When 6,000 partygoers crowded into Liverpool’s Circus Nightclub over two days last weekend, no one had to wear a face mask or physically distance as they gyrated on the giant dance floor.
The gigs were the latest step in Britain’s gradual return to normal and further proof of the effectiveness of the country’s COVID-19 vaccination program, which has been built around the Oxford-AstraZeneca jab.
While health officials in many countries, including Canada, have voiced reservations about the AstraZeneca vaccine because of its potential connection to rare blood clots, Britain has stood by the shot and kept it at the forefront of its inoculation drive. If anything, public support for vaccines has increased as the number of people immunized rises above 50 per cent and hope soars that all lockdown restrictions will be lifted.
In recent weeks “more people have seen the news about the rare cases of blood clots but it hasn’t affected overall [vaccine] sentiment,” said Bobby Duffy, director of the policy institute at King’s College London, which has been studying the public’s attitude toward vaccines. “In fact we’ve seen an increase in people’s certainty to get a vaccine.”
Dr. Duffy said one reason for the strong acceptance has been the success of the vaccine rollout. “The speed with which it has happened and the fact that very little has come up in terms of side-effect issues is giving people a lot more faith,” he said. “There are very few people who are saying definitely no to the AstraZeneca vaccine.”
Britain has bet heavily on this vaccine, which was developed last year in conjunction with scientists at the University of Oxford. The government invested £88-million ($154-million) to produce it and Britain was the first country to authorize its use.
The AstraZeneca vaccine has become the cornerstone of the government’s immunization effort, which has been among the fastest in the world. More than 26 million doses of the AstraZeneca jab had been administered as of April 21, according to figures released last week by the Medicines and Healthcare products Regulatory Agency (MHRA). That represented 59 per cent of all vaccinations, which also included shots of the Pfizer-BioNTech and Moderna vaccines.
The MHRA said it had received reports of 209 cases and 41 deaths involving cerebral venous sinus thrombosis, or CVST, a rare condition that occurs when clots form in veins that drain blood from the brain. All of the cases occurred in people who had received the AstraZeneca vaccine and the tally had increased from 168 cases and 32 deaths in mid-April. The agency said the risk level had increased to 9.3 cases for every one million doses, from 7.9 per million.
The MHRA and other health officials have insisted that the benefits of the vaccine far outweigh any risks.
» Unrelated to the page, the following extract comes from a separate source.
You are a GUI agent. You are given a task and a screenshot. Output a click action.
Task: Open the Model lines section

However, the government has recommended that people under the age of 30 should be offered an alternative vaccine, if available.
Unlike several countries in Europe, Britain did not pause its use of the AstraZeneca vaccine and the government has been consistent in urging people to get the jab. Canada, by contrast, has offered mixed messages. This week the National Advisory Committee on Immunization recommended the Pfizer and Moderna vaccines over AstraZeneca’s because of the blood clot concerns. That went against Health Canada’s advice, which advised that Canadians should take the first vaccine they are offered.
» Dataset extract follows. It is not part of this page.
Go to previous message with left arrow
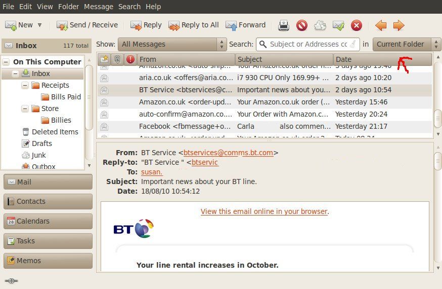The width and height of the screenshot is (442, 289). pos(381,25)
Bill Graham, who helps run a vaccination clinic northwest of Leeds, said public reaction to the blood clot reports in Britain has been muted and he’s seen little reluctance in the take-up of the vaccine. “There’s been virtually none,” Mr. Graham said Wednesday when asked about any hesitancy. “When [AstraZeneca] is in the news, out of a day clinic of 600 people, we might have one to five refusals.”
Tom White, a retired doctor in Yorkshire who has volunteered as a vaccinator, said only a few people have failed to show up for appointments for the AstraZeneca jab. “Overall the vaccine program here seems to have been going pretty well,” he added.
A study released last week by Dr. Duffy’s group at King’s College found there had been only a slight increase in the number of people who said they didn’t want the AstraZeneca vaccine and the vast majority of those surveyed said they had no preference. The study, which involved nearly 5,000 people, also found that 81 per cent of respondents believed that all vaccines were safe. That was up from 73 per cent in a similar survey in December.
There’s ample evidence that the immunization program is working. The number of daily infections and deaths from the virus fell to 2,144 and 27 respectively on Wednesday. That compared to more than 60,000 infections and 1,500 deaths some days in January when a new variant of the virus began to sweep across the country.
The government has grown confident enough to announce that much of the economy will reopen on May 17, when people will be allowed to dine indoors at pubs and restaurants and take holidays abroad. If all goes well, nearly all pandemic restrictions will be lifted by the end of June. A pilot program to test whether large crowds can return to sports events, nightclubs, theatres and festivals has also reportedly gone well although final results will only be released in a few weeks.
“The data on the vaccines is getting ever more encouraging,” Neil Ferguson, an epidemiologist at Imperial College London, told the BBC this week. He and other health experts said fears of another wave occurring this summer as restrictions ease have largely faded.
The infection rate would have to be much higher before hospitals became overwhelmed, said Dr. Ferguson. ”And we think that it’s actually unlikely to happen unless a variant comes along which resets that relationship again,” he said.